Stereoelectronic effects governing Mn-catalyzed hydrogenation reactions have been deconvoluted through the analysis of a series of in silico catalyst modifications using DFT (PBE0-D3_PCM(EtOH)/def2-TZVP//RI-BP86_PCM(EtOH)/def2-SVP level of theory). Computations were performed on the Mn-catalyzed reduction of indanone based on a catalyst from the Clarke group, consisting of a tridentate ligand with pyridine, amine, and phosphine donors and a ferrocenyl linker in the backbone. Enantioselectivity enhancements were found through two pathways; first, with the stabilization of aromatic substrates by means of an extended π-system, enhancing π-stacking noncovalent interactions; second, by the introduction of steric bulk around the active site to destabilize one of the diastereomeric hydride transfer transition states.
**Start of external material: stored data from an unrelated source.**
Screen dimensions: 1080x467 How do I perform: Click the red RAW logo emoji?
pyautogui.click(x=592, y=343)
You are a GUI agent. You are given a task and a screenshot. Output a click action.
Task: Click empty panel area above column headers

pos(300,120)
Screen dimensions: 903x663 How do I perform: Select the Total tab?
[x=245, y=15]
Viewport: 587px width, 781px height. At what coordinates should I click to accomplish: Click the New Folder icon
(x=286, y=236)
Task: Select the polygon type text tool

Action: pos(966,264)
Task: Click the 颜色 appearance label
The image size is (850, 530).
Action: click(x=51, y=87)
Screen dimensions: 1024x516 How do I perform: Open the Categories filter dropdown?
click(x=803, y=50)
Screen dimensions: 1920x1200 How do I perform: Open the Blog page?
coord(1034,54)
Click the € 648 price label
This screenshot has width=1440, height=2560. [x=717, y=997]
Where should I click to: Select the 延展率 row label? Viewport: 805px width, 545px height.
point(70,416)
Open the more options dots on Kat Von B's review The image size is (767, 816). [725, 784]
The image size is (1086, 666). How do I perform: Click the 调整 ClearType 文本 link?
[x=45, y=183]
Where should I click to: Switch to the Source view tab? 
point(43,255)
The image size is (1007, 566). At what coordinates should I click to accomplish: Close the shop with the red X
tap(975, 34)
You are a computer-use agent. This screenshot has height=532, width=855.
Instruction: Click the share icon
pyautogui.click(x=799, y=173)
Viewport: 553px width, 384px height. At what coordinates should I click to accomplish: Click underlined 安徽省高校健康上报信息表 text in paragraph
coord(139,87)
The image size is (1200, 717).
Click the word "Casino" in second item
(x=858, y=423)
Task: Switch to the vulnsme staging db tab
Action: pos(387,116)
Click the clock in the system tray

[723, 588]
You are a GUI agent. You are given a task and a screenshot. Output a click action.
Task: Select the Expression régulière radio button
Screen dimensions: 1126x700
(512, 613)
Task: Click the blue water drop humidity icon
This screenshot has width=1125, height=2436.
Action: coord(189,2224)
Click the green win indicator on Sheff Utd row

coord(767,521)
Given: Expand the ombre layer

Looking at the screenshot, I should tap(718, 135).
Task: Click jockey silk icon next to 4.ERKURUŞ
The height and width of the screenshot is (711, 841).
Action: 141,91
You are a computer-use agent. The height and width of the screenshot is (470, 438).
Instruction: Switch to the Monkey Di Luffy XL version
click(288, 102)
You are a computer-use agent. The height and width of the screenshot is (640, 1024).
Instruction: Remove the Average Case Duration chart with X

Electronic effects were differentiated from sterics by modification of the phenyl groups at the phosphine, trans- to the metal-hydride bond. While electron-withdrawing groups increased the thermodynamic driving force, the highest activity is predicted with electron-donating groups due to the improved basicity of the nitrogen lone pair, required for the initiation of hydrogen activation. Based on these observations, promising routes for synthetic catalyst design may involve donating groups which improve activity, coupled with enantiodiscrimination via steric bulk as a more general strategy than being limited to π-containing substrates.